Clerestory

Inputs

April 19, 2020

If method matters more than we commonly think with respect to output, then what of input? If how you do a thing matters as much as what you do, then what about what you take in or take onboard, before you take action?

Lately I’ve been thinking about life’s inputs, outputs, and methods. In learning, there is what you read or try (input), then what you write, or say, or do (output), and how you go about the two (method). And then there are outcomes, which are maybe a second order evaluation of outputs. I once tended to focus on outcomes, even though they were, at best, tenuously tied to the actions that produced them.

This week I was trying out the idea that only the method matters. If that were the case, you could investigate anything, and it would yield insights. In a sense this is the view of vipassana meditation. Though most instructions begin with the breath, the practice can in principle take any object of experience, including emotions and thoughts.

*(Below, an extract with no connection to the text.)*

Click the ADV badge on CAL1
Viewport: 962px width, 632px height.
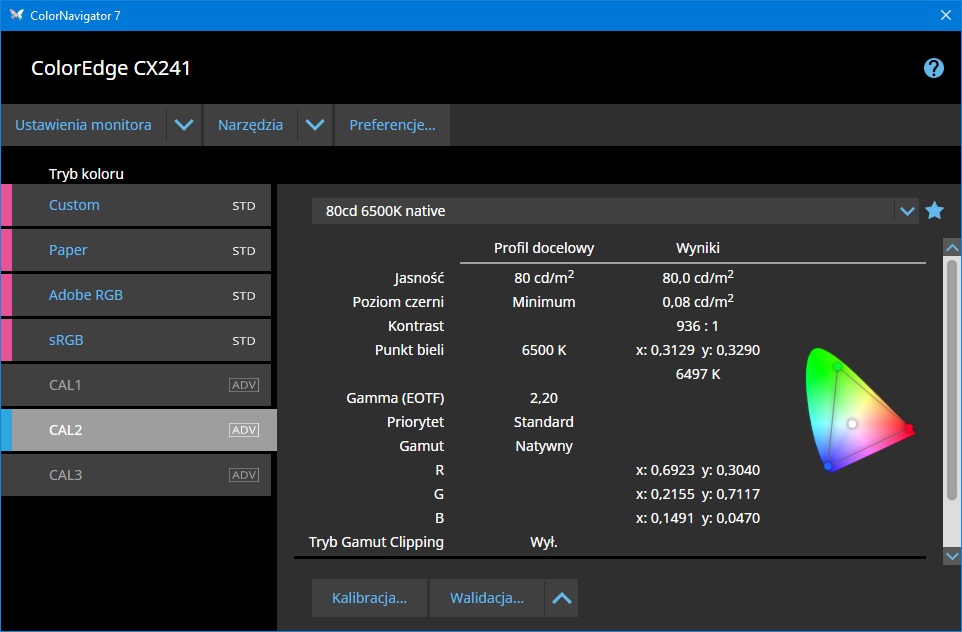pos(244,385)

It’s the quality of attention that counts.

But no teacher would recommend that a student start by trying to observe their thinking or strong emotions. Attention, unmoored as it is in the untrained mind, would be too easily swept away, and the student would lose metacognitive awareness of phenomena.

So the input does matter, if only to the ease with which one can generate the right kind of attention. And it certainly seems to matter whether we spend a few hours reading philosophy versus scrolling through social media. But I suppose the question remains whether you couldn’t learn something, even from the worst inputs, with the right kind of concentration and analysis.